Stated exercise
Return the passage of the GCSE piece from "We have always" up to and including "to offer them.", copied word for word.

Page text
GCSEs and the usual stink!

GCSEs have improved, yet again. So it's very clear that standards have fallen. I can't see why every year we have the ritual of this person or that appearing on the television castigating the examination system for producing better results. I think we must be the only country in the world that beats itself up every year over what we should be celebrating as a major success. Yes, there are fewer students studying Modern Languages, at least French and German but rather more taking languages such as Polish (as consequence of immigration in the EU perhaps), Chinese and Japanese. We do have a deplorable record in studying Modern Languages...what a difference the twenty-two miles between Dover and Calais makes! Making them optional at Key Stage 4 was always going to result in falling numbers..even the idiots in the educational department in London must have recognised that. Is it surprising that schools, beset by league tables, 'persuade' their students to take GNVQs that are equivalent to five GCSEs that compel them to take more difficult options.

Instead of this annual period of collective angst around GCSEs and A Levels,perhaps it would be better if we were asking whether the examination system is 'fit for purpose'? Whether it provides the skills and knowledge needed for the emerging global society of the twenty-first century? What is clear is that while many students are successful in the examinations, there are huge numbers of people who are not. They leave school without even the basics in English and Maths, without any understanding of their role in their communities (however construed). They are educationally disfranchised from the start and it is little wonder that they become socially and politically disfranchised as well. They are today's 'underclass' not necessarily economically because many can earn good wages in the 'black' and legitimate economies but culturally because they have little or not connection to a society that, they may feel, provides them with little of worth. So for them the whole educational system provides them with little of value.

We have always had an educational system in which there is built-in failure. Whether payment by results in the nineteenth century or league tables today, there have always been a proportion of young people who fail and they fail even earlier now with Key Stage 1 and 2 tests. Is it any wonder than many turn away from society towards the attractive belonging of gang culture that provides a welcoming home for those society has deemed to have failed. This provides a status that the educational system clearly fails to provide. In a perverse way, it provides a sense of self-worth and 'dignity' that schools fail to provide despite all their efforts. Yes we should welcome the success of those students who have done well in the public examinations but we must also recognise the wasted potential of those who, for whatever reason, feel that schools have nothing to offer them.

Material provided
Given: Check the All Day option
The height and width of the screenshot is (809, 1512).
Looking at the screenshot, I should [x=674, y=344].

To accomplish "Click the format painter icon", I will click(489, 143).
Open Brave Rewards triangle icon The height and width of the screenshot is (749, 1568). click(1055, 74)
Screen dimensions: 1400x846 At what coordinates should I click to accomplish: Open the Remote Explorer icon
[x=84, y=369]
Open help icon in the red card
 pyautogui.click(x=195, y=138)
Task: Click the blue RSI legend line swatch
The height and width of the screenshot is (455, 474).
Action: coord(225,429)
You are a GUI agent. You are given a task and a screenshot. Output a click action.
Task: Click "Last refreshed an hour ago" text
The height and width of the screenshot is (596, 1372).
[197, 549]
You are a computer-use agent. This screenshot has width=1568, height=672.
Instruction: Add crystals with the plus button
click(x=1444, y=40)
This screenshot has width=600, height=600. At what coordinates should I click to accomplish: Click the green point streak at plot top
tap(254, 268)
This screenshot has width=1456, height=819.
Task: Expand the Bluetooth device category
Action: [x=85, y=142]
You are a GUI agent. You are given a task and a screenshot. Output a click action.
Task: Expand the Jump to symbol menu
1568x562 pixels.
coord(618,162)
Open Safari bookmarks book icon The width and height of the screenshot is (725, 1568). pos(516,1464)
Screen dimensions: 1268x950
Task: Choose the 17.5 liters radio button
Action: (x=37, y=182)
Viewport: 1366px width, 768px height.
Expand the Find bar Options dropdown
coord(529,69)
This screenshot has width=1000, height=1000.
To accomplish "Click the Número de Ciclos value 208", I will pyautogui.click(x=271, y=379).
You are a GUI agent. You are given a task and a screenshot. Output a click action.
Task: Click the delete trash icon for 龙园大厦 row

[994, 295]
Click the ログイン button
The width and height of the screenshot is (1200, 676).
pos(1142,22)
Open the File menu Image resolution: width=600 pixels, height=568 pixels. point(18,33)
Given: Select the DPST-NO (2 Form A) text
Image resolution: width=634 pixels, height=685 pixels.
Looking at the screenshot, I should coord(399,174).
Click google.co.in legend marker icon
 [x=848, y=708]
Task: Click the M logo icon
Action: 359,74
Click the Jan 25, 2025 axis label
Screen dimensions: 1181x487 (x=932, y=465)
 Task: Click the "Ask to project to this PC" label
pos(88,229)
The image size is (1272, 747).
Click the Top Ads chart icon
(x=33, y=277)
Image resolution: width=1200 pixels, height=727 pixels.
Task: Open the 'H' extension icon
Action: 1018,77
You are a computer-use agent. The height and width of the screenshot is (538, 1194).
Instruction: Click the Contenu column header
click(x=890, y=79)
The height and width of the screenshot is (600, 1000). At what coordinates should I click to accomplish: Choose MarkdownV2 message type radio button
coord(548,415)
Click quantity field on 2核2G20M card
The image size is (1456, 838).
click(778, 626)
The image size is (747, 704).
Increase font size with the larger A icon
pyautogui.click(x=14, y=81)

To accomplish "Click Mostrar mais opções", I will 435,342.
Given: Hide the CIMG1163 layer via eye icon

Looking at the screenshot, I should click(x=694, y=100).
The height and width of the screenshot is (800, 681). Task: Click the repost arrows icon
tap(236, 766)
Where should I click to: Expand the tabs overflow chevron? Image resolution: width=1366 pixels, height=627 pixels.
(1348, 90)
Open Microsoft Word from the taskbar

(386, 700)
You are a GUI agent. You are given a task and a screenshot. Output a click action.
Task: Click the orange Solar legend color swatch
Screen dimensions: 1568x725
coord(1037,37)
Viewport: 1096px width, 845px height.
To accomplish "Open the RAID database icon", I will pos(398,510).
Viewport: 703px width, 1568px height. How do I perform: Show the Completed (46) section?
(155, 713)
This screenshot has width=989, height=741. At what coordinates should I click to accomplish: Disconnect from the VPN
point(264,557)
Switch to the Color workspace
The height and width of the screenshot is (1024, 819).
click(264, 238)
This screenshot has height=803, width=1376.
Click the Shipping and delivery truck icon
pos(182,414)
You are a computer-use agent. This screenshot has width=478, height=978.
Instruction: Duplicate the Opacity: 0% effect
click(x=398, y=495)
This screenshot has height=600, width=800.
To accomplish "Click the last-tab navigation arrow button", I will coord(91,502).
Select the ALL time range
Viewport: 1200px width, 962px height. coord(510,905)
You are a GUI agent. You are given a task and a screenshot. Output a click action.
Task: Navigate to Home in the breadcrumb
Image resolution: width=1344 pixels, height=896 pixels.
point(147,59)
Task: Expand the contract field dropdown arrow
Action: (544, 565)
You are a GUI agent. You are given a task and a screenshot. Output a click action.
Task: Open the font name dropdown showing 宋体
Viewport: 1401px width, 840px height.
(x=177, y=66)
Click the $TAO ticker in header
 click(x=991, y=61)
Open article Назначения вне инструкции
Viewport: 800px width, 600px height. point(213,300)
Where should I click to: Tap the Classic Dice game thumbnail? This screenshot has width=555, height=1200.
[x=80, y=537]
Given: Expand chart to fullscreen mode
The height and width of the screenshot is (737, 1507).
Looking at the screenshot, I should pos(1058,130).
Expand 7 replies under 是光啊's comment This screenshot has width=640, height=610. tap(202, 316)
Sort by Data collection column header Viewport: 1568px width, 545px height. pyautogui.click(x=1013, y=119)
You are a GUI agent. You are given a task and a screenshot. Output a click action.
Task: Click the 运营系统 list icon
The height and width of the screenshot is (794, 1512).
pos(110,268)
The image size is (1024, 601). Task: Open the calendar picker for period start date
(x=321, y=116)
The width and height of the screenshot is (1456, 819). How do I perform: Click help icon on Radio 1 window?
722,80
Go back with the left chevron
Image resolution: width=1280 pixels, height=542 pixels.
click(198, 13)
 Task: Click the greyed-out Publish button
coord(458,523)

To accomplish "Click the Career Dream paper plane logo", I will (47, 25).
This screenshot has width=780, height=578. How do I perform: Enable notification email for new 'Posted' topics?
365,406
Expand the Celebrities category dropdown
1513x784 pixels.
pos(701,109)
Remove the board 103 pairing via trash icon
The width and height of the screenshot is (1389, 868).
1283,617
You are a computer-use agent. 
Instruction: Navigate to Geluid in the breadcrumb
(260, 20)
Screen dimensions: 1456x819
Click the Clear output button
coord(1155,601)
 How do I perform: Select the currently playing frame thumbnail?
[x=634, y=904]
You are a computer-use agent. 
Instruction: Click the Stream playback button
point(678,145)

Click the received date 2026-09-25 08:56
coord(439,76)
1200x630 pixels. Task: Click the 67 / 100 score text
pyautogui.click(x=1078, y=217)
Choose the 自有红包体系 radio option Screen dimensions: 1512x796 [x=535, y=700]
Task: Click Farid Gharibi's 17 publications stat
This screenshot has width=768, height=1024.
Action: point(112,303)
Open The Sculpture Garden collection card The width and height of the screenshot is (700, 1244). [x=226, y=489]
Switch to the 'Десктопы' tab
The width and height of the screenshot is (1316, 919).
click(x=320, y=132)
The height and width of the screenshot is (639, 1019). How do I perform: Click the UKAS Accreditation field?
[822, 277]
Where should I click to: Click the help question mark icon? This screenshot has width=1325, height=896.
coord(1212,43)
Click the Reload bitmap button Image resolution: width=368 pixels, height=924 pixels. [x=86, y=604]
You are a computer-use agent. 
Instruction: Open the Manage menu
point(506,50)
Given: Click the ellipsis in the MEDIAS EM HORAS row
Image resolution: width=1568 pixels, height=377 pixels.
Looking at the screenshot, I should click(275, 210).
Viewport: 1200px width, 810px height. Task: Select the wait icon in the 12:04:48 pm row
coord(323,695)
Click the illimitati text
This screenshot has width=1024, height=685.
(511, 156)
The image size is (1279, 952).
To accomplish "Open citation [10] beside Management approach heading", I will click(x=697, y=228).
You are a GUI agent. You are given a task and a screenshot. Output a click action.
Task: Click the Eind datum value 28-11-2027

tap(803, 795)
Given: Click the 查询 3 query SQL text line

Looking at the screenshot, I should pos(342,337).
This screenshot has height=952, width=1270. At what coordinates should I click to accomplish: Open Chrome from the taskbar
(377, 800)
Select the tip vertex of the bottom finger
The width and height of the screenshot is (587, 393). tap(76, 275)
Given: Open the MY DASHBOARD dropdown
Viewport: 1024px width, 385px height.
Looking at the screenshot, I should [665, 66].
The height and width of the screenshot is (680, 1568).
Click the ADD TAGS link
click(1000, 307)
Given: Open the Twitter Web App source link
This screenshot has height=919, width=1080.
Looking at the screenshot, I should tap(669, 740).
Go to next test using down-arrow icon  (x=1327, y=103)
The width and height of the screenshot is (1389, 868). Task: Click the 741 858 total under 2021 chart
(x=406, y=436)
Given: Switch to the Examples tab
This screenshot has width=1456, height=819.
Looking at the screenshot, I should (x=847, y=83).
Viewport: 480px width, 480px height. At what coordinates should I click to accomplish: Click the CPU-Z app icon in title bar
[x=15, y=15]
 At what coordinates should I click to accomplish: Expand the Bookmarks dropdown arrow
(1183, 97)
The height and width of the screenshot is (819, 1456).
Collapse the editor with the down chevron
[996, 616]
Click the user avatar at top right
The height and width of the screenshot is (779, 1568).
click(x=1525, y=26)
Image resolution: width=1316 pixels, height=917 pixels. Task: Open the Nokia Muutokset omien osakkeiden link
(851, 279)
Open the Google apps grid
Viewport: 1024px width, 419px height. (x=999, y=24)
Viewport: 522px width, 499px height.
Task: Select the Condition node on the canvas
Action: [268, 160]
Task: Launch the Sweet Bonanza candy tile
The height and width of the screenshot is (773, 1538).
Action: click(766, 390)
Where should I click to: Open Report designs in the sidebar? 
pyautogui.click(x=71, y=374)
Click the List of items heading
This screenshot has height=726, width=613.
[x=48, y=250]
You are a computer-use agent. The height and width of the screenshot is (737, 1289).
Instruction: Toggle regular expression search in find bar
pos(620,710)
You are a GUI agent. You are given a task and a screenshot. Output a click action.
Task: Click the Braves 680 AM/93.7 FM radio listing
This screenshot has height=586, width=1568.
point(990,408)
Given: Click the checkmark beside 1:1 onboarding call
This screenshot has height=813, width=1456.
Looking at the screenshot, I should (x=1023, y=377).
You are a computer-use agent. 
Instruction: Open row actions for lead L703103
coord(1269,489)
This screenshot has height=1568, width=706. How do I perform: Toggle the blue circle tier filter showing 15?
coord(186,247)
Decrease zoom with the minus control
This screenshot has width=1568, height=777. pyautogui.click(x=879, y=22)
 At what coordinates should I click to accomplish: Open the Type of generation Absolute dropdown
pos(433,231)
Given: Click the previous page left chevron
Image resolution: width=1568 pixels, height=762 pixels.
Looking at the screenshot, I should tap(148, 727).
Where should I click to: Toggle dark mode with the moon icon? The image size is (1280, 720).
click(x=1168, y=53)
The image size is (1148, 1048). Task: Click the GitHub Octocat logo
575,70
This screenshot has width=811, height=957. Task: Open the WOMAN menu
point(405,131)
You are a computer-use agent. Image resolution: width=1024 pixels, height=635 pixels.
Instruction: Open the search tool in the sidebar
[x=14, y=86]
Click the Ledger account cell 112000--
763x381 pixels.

Task response
We have always had an educational system in which there is built-in failure. Whether payment by results in the nineteenth century or league tables today, there have always been a proportion of young people who fail and they fail even earlier now with Key Stage 1 and 2 tests. Is it any wonder than many turn away from society towards the attractive belonging of gang culture that provides a welcoming home for those society has deemed to have failed. This provides a status that the educational system clearly fails to provide. In a perverse way, it provides a sense of self-worth and 'dignity' that schools fail to provide despite all their efforts. Yes we should welcome the success of those students who have done well in the public examinations but we must also recognise the wasted potential of those who, for whatever reason, feel that schools have nothing to offer them.